Apparently, and she hadn’t wanted to poke too hard or ask, Mr. Hayward’s birthday was mid-March, and she’d come back toward the last third of the month. Verona had lost track of the days and hadn’t called or anything on the day of, and hadn’t come back with a present. Mr. Hayward had taken it badly, the same night Verona had gotten back.

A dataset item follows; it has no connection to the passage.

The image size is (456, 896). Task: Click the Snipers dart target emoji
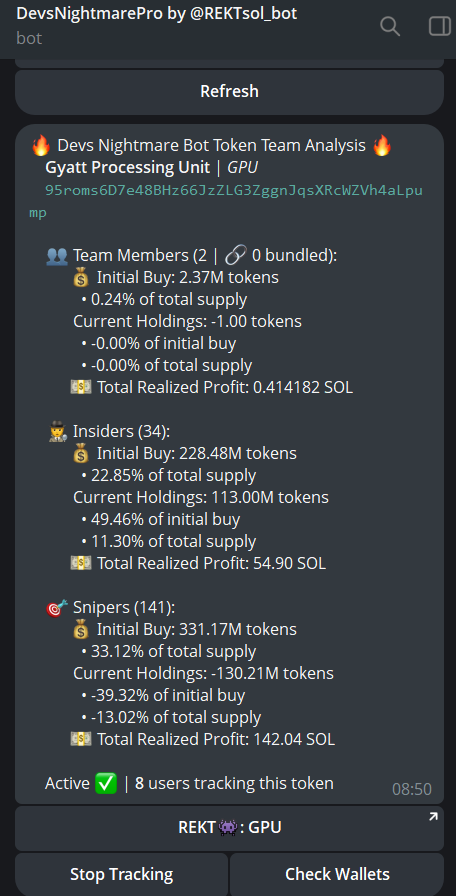pos(57,608)
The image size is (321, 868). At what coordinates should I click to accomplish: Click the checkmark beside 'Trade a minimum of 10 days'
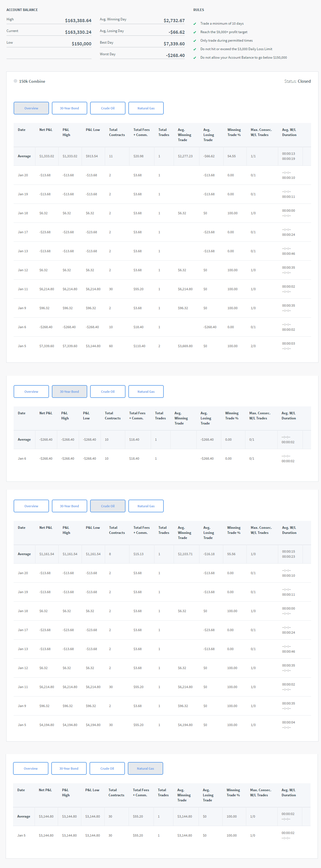195,24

In the end, that day she’d stopped waiting for Verona to call, had called herself and gone over, it had been lying there for three days. Verona had salvaged the things that hadn’t broken, torn, or been stained by ink or paint, and left even the things that were barely affected or damaged. Then for three days, she had walked on or kicked around the bits that weren’t, including sharp bits of clay. To make a point, or because she couldn’t bear to throw it out or put it back in a place she could look at it. Lucy wasn’t sure, and Verona’s head was a puzzle sometimes.
Mr. Hayward had been in the middle of giving Verona the third day of silent treatment, Verona was apparently waiting for him to apologize, and the tension was thick in the air. So Lucy had had Verona over for a straight week. Her mom had managed to get the basics of what had happened out of Verona, and had talked to Verona’s dad.
She’d thought things would be okay after that, had gone with Verona back to her dad’s house, and the mess had still been there. In the end, Lucy had been the one who knelt down to pick up the pieces and clean it up, while Verona sorted out her laundry. Mr. Hayward had looked in while she was dumping stuff into a trash can, and he’d just commented, ‘She can buy art supplies for herself, but she can’t buy a gift.’
It was, to the best of Lucy’s knowledge, the worst he’d done or been. She had told Verona to call her right away if there was ever anything like that again, and Verona had promised to. They hadn’t been forbidden from lying when that promise was made, but she did feel like Verona would keep that promise. She was also pretty sure that Verona’s dad hadn’t apologized or brought it up since. Verona would have mentioned it if he had.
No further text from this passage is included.